人間いかに生きるべきかを書いたトルストイ晩年の著作

光あるうち光の中を歩め

光あるうち光の中を歩め(新潮文庫)

『光あるうち光の中を歩め』は、人間いかに生きるべきかを書いたトルストイ晩年の著作。
解説にはトルストイが辿り着いたキリスト教的世界観というようなことが書かれていますが、キリスト教徒のみならず、他者に尽くして生きたいという想いを抱いている人におすすめできる本です。

 

名誉欲や愛欲など、世俗的な一瞬の満足がもたらす幸福の儚さと、原始キリスト教的な生き方がもたらす、持続的な幸せの対比がとても分かりやすくて良かったです。

あらゆる欲や刺激は次第に慣れてきてしまう。同じような満足を得るには、刺激を強化し続けなくてはならず、それは結局のところ崩壊につながるということに、とても共感を覚えました。

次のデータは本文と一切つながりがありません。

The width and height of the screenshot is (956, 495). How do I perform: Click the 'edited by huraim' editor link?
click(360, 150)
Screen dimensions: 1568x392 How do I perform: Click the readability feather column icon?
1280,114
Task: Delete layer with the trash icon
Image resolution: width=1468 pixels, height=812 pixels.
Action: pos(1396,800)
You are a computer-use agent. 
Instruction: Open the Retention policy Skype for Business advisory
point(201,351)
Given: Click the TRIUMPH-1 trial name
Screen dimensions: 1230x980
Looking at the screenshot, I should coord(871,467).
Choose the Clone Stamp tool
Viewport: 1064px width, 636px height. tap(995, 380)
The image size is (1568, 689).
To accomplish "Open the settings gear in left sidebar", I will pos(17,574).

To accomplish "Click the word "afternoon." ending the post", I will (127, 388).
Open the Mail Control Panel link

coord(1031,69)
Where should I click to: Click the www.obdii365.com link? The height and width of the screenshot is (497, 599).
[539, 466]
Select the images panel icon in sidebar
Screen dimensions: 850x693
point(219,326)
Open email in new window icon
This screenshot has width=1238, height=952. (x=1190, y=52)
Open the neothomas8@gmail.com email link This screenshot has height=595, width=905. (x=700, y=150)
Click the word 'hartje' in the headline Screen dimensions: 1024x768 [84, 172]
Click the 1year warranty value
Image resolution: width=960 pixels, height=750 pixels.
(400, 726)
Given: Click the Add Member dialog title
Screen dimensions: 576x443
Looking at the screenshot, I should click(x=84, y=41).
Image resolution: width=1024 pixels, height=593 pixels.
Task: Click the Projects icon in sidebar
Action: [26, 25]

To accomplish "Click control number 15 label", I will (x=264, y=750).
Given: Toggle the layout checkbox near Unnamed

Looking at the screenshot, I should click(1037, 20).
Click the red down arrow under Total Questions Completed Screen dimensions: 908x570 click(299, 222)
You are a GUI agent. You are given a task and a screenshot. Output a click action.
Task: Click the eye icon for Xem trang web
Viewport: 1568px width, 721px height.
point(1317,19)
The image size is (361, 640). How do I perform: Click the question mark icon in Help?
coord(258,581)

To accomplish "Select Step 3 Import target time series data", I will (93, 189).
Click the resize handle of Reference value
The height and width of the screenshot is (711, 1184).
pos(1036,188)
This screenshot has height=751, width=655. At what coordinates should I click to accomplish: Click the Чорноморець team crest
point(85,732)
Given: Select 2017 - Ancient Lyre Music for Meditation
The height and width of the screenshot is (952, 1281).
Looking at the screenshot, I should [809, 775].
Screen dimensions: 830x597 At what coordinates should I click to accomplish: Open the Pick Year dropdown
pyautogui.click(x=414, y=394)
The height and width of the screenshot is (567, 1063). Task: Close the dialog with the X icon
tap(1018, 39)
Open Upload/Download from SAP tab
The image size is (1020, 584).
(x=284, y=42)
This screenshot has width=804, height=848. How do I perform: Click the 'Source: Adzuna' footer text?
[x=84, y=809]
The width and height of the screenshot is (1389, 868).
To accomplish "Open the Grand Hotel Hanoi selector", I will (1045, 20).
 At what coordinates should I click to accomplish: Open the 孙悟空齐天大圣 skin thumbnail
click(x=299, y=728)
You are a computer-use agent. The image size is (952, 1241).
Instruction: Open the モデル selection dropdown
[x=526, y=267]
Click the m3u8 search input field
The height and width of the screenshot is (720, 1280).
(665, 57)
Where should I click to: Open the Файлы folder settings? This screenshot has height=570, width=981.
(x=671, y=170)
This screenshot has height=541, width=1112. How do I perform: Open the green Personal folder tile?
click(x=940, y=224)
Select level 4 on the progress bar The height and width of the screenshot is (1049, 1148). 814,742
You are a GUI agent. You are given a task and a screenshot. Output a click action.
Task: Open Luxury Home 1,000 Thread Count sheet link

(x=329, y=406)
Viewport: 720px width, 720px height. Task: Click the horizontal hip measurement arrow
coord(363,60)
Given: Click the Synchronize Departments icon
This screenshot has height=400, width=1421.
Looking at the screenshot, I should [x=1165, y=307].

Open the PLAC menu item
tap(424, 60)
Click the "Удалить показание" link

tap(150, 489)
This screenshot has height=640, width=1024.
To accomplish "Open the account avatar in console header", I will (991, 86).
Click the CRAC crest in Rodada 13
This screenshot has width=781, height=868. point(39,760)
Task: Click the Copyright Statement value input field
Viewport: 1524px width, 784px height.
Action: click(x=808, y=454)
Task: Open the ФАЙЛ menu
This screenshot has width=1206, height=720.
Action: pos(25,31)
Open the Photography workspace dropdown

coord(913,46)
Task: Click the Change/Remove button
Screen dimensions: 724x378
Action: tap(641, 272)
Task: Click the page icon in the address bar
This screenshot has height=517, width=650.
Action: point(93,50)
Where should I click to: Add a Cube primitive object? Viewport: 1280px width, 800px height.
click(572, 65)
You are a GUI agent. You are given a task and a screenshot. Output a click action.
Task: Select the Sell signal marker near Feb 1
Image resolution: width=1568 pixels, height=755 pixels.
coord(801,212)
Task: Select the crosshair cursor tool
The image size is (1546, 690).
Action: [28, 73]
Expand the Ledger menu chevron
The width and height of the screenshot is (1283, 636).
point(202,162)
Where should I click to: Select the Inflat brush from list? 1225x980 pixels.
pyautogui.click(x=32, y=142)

世俗的な満足ではなく、神を求める心を持ちたいと思っている私にとっては、とても読後感の爽やかな内容でした。
『光あるうち光の中を歩め』というタイトルも美しいですね。


『光あるうち光の中を歩め』あらすじ

欲望や野心、功名心などの渦巻く俗世間にどっぷりつかっている豪商ユリウスと、古代キリスト教の世界に生きるパンフィリウス。ユリウスは何度かキリスト教の世界に走ろうと志しながらも、そのたびに俗世間に舞いもどるが、しかし、長い魂の彷徨の末についに神の道に入る。福音書に伝えられているキリストの教えに従って生きよと説いた晩年のトルストイの思想を端的に示す。( Amazonより引用)


『光あるうち光の中を歩め』名言

人間の本性に反するですって?人間の本性とはそもそも何ですか?人間は動物的存在である以外に、さらに人間でもあるんです。

 

悪が消滅するのは、そこから必然的に生ずる自他の不幸を、すべてのひとびとが理解した時にほかならない。

 

われわれの幸福はもっぱら他の人々の幸福の存在する所に存在する。